Hey it's October...lets talk about slavery.
Sometime towards the end of college I realized that slavery was a very real, very modern problem. My journey towards social awareness is documented on this blog. I think my first blog post on the subject was mid-2011 when I was initially discovering the realities of the issue and trying to figure out what I could do about it. It didn't take long for that process to land me in a very frustrated state of mind but I trekked on.
Last year, I started trying to put my money where my month was. In November I complied a list of black friday deals for people doing Christmas shopping that was entirely fair trade, I did a Light Gives Heat giveaway, and I discovered The Advent Conspiracy. I was desperately trying to be consistent in matching my actions and my convictions.
It was an honorable place to be, but in the end I was a donating, blogging, guilt-ridden girl who felt inadequate.

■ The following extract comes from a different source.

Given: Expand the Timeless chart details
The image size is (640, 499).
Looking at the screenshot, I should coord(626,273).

That was almost a year ago. Today I remembered that October is Fair Trade Month. Here it is, the end of October, and this is the first time it's even crossed my mind. Have I stopped caring? Not at all.

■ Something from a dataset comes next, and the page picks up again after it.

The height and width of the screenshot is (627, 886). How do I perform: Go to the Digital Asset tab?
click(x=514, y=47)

If you delve into trade issues (like maybe taking this quiz) you'll quickly discover that you actually cannot live this out through your buying habits short of growing your own food, making your own clothes, and basically living off-grid. That doesn't mean that you shouldn't make changes where you can (like buying produce from local farmers or switching your coffee brand), and it doesn't mean that we should stop spreading the word and trying to make strides. (Check out the end of this post on Halloween candy that talks about the strides made just in the last year with companies like Hershey and Nestle). We are on the hook for slavery since it's our consumption habits that fuel the industry. But you know what I realized?
I can't solve modern slavery. I don't have the capability. You know who does? Jesus. He can use me and others like me---but ultimately He's the only one who can rescue the mistreated and the hopeless from the darkness of slavery.
Releasing yourself from the responsibility doesn't have to lead to a place of apathy. I feel like I've lived more in line with my convictions this past year than ever before. I have been apart of real tangible partnerships that help locally and globally and I've given away more than I previously thought had the resources to give. I've found myself praying more and caring just as much, but ultimately having a lot more peace.
In the end it's not really about what you buy or who you donate money to---it's about living your life in obedience to Jesus. When you're doing that, the rest falls into place.